The golden mean, golden ratio or golden proportion is essentially "phi." One way to see the ratio is from the division of a rectangle such that a square is formed. The golden ratio is formed when the proportion of the smaller part to the remainder is the same as the smaller to the whole. This proportion can be found in the human arm: The ratio of the forearm to the hand is identical to the ratio of the hand to the whole arm from the elbow down. This ratio is nature's efficiency scale and is at the foundation of all life.

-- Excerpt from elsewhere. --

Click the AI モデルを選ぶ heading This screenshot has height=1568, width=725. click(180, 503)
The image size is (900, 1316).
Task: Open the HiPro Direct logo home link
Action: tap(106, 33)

## The Golden Numbers in Plants

Plants offer a striking formation of the golden ratio. The golden ratio is derived in this case from the Fibonacci series of numbers, which forms, over repeated intervals, the golden ratio. The Fibonacci series is simple: Starting with 0 or 1, create a set of numbers where the next number of the series is the sum of the previous two. As organic life develops and grows, it grows according to this pattern. From it, the densely packed petals of a rose flower or a head of cabbage makes mathematical sense.

## The Fibonacci Series

The Fibonacci series and the golden ratio from which it derives, is at the basis of all life. It is proof of order and regularity in the universe and, as such, has religious significance, especially to Muslims. The petals of a rose growing out of the stem manifest this ratio. Its purpose is purely natural: to maximize the efficient use of light at each level of growth.

## Phi and Rose Petals

As the petals of the rose develop, the Fibonacci series can be seen. Its natural basis is that each new set of petals grows in the spaces between the previous set. This makes sense since the upper leaves will not take all the light from the lower. This is an efficient arrangement where the light from the sun is evenly arranged through all levels of the plant's development. Over time, the average arc of the circle that these petals use in their growth is 137.5 degrees. There are some variations, but this figure comes up the most as the most efficient mode of development given the amount of sunlight available.

## Roses and Rationality

The wild rose has five petals arranged horizontally. It is not a vertical arrangement like the leaves on a tree, but this does not affect the mathematics --- the numbers still apply. The basic aesthetic point here is that nothing can grow or develop unless it derives specifically from that which immediately precedes it. The Fibonacci numbers on a rose simply show that each petal is dependent on the others preceding it precisely in the Fibonacci series: Each new one is the sum of the two that came before. If you take the mathematical relationships of any two adjacent rose petals and divide them, they will always come out as Phi, or 1.618.